_EXERCISE DIRECTIONS_
The response has to reproduce all entries exactly while excluding their pictures.

[Screenshot grounding data]
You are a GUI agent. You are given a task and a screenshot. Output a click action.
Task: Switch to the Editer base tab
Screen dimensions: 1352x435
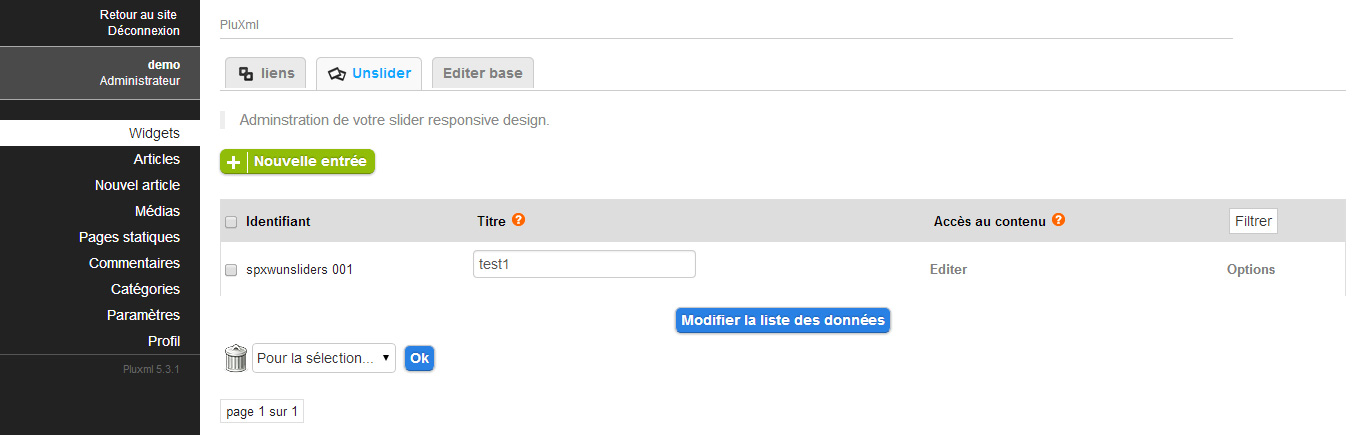482,73
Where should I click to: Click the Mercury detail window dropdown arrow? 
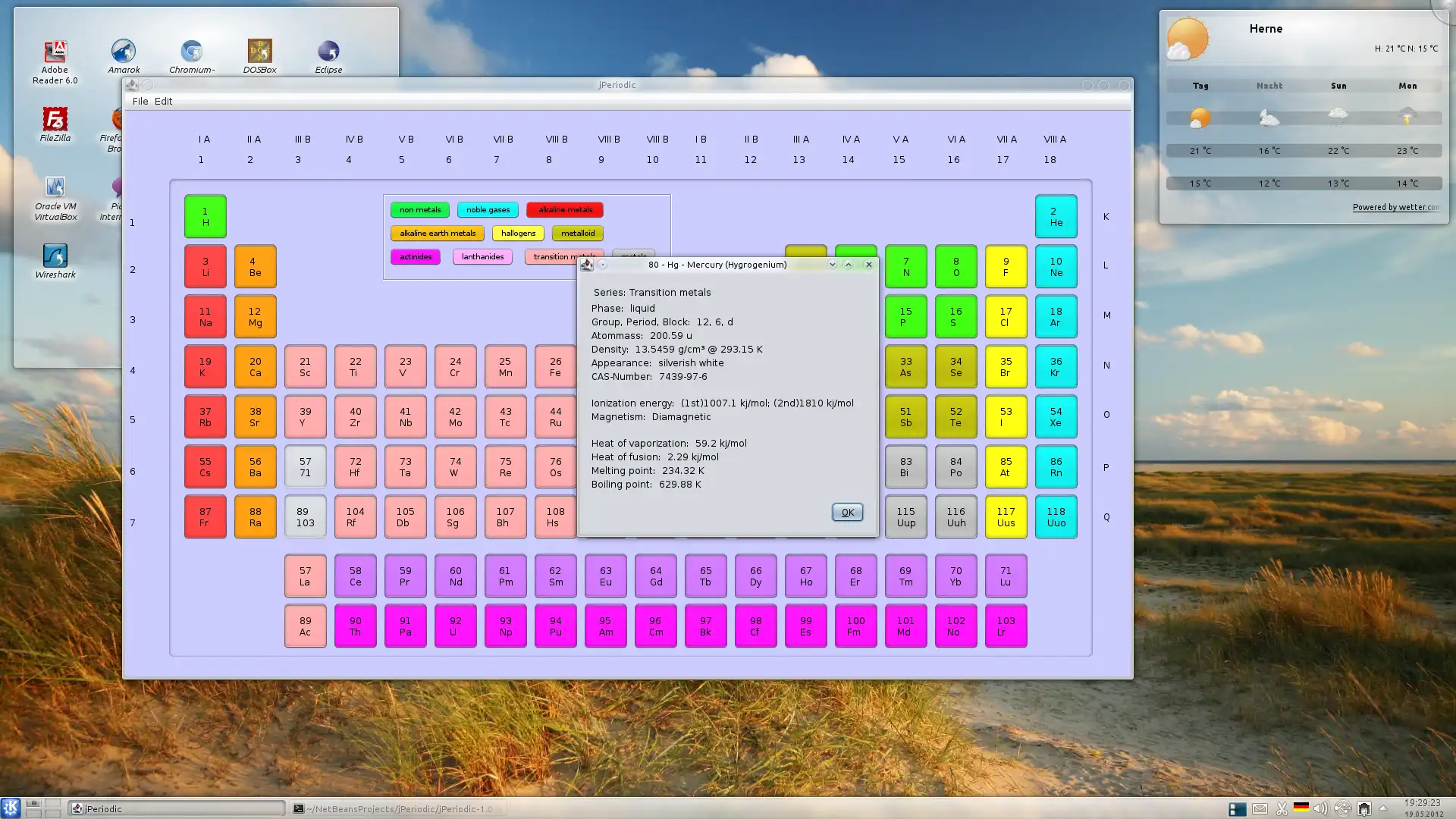pos(832,264)
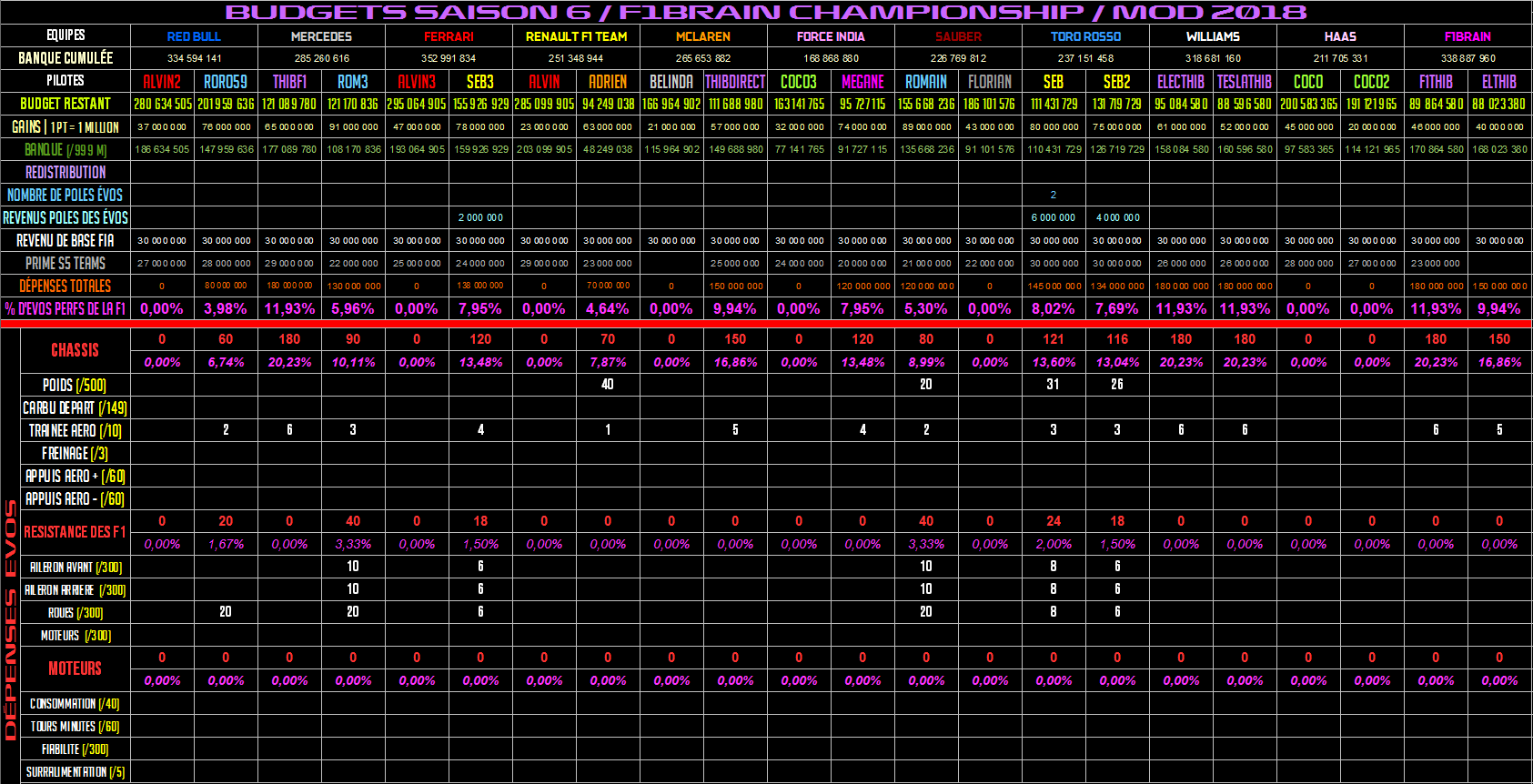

_TASK ANSWER_
You are a GUI agent. You are given a task and a screenshot. Output a click action.
Task: Switch to the Editer base tab
Screen dimensions: 1352x435
482,73
Where should I click to: Click the Mercury detail window dropdown arrow? 
pos(832,264)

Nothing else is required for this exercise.